The expected output is the data below, character for character, without its pictures.

> Data supplied:
· · · ·

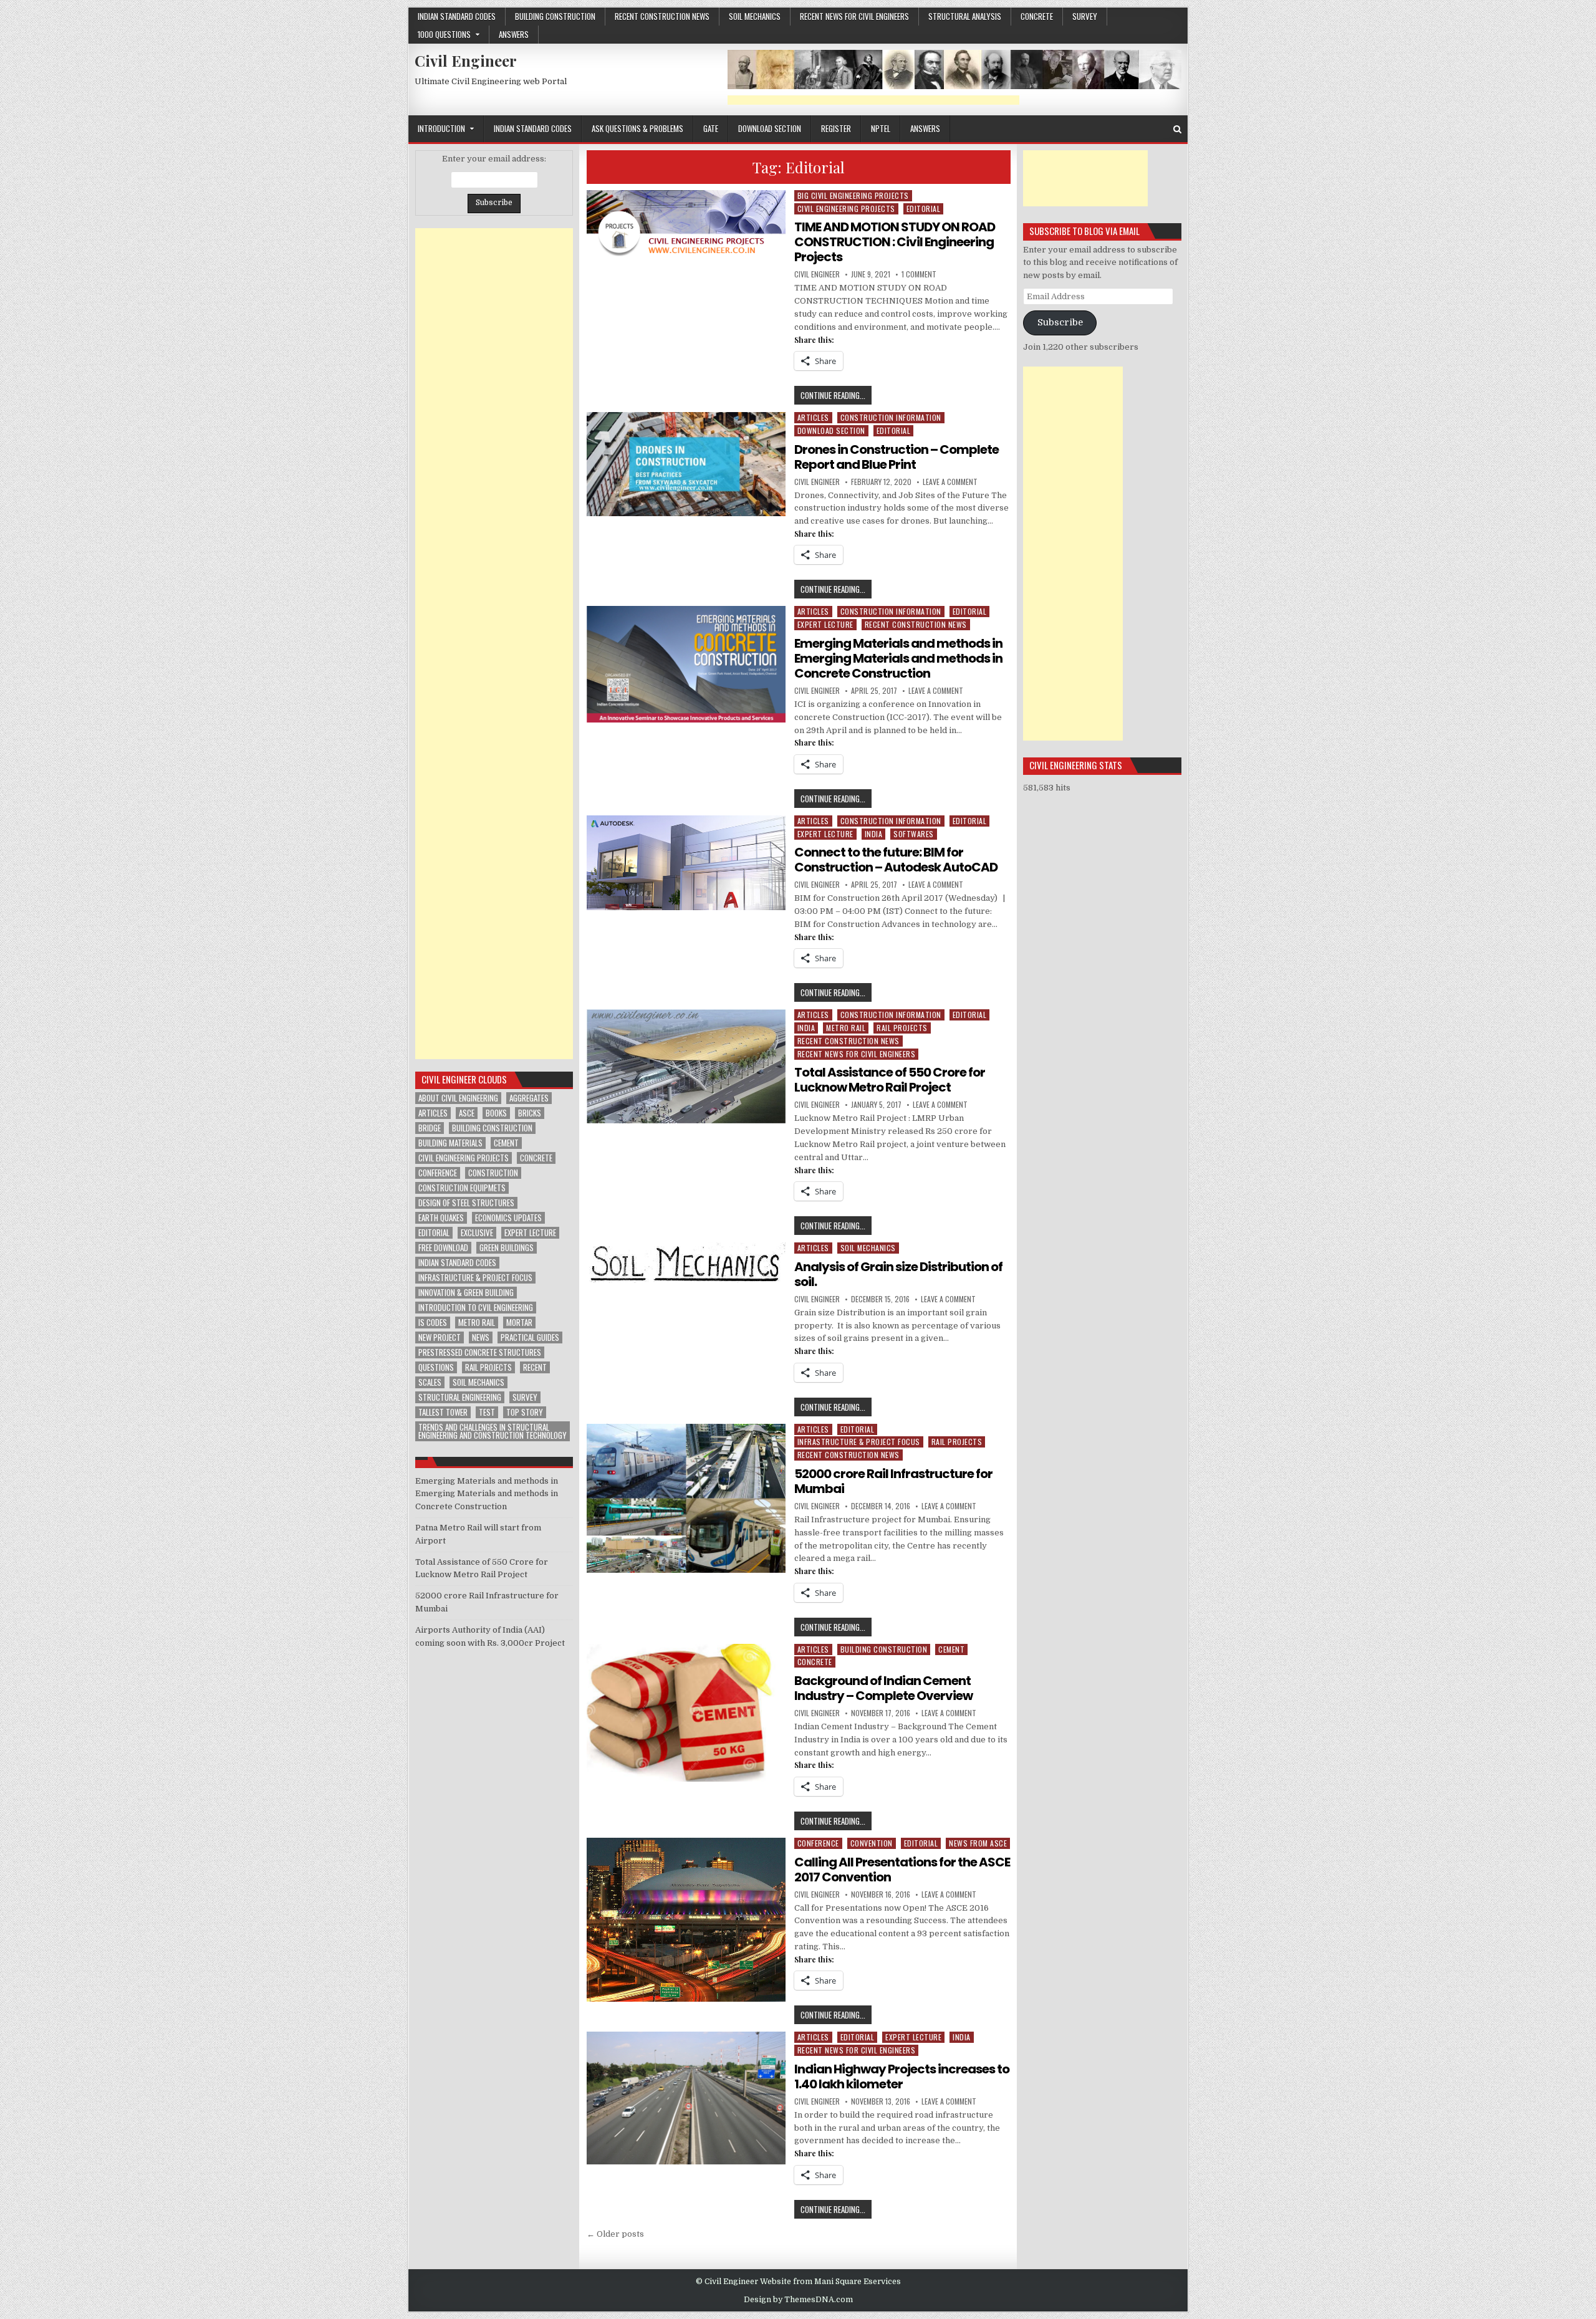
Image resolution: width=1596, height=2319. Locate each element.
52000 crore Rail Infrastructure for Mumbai (893, 1481)
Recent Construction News (662, 16)
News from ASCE (978, 1843)
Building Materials (450, 1143)
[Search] (1177, 129)
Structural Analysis (964, 16)
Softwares (913, 833)
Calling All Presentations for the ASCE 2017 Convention (902, 1869)
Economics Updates (508, 1218)
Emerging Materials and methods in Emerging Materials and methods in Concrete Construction (898, 658)
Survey (1084, 16)
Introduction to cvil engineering (475, 1307)
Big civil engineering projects (853, 195)
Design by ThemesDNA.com (798, 2299)
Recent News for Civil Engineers (854, 16)
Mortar (519, 1322)
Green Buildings (506, 1248)
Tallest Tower (443, 1412)
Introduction (441, 128)
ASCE (466, 1113)
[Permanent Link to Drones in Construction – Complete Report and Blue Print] (686, 464)
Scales (429, 1382)
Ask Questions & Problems (637, 128)
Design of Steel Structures (466, 1203)
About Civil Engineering (458, 1098)
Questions (436, 1367)
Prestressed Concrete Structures (479, 1352)
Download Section (769, 128)
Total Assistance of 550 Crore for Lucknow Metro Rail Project (889, 1079)
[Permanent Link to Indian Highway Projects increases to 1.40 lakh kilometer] (686, 2098)
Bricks (529, 1113)
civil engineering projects (463, 1158)
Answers (514, 34)
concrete (1037, 16)
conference (437, 1173)
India (874, 833)
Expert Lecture (825, 624)
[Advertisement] (873, 100)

· · · ·

> Output for this task:
Image resolution: width=1596, height=2319. Locate each element.
52000 crore Rail Infrastructure for Mumbai (893, 1481)
Recent Construction News (662, 16)
News from ASCE (978, 1843)
Building Materials (450, 1143)
[Search] (1177, 129)
Structural Analysis (964, 16)
Softwares (913, 833)
Calling All Presentations for the ASCE 2017 Convention (902, 1869)
Economics Updates (508, 1218)
Emerging Materials and methods in Emerging Materials and methods in Concrete Construction (898, 658)
Survey (1084, 16)
Introduction to cvil engineering (475, 1307)
Big civil engineering projects (853, 195)
Design by ThemesDNA.com (798, 2299)
Recent News for Civil Engineers (854, 16)
Mortar (519, 1322)
Green Buildings (506, 1248)
Tallest Tower (443, 1412)
Introduction (441, 128)
ASCE (466, 1113)
[Permanent Link to Drones in Construction – Complete Report and Blue Print] (686, 464)
Scales (429, 1382)
Ask Questions & Problems (637, 128)
Design of Steel Structures (466, 1203)
About Civil Engineering (458, 1098)
Questions (436, 1367)
Prestressed Concrete Structures (479, 1352)
Download Section (769, 128)
Total Assistance of 550 Crore for Lucknow Metro Rail Project (889, 1079)
[Permanent Link to Indian Highway Projects increases to 1.40 lakh kilometer] (686, 2098)
Bricks (529, 1113)
civil engineering projects (463, 1158)
Answers (514, 34)
concrete (1037, 16)
conference (437, 1173)
India (874, 833)
Expert Lecture (825, 624)
[Advertisement] (873, 100)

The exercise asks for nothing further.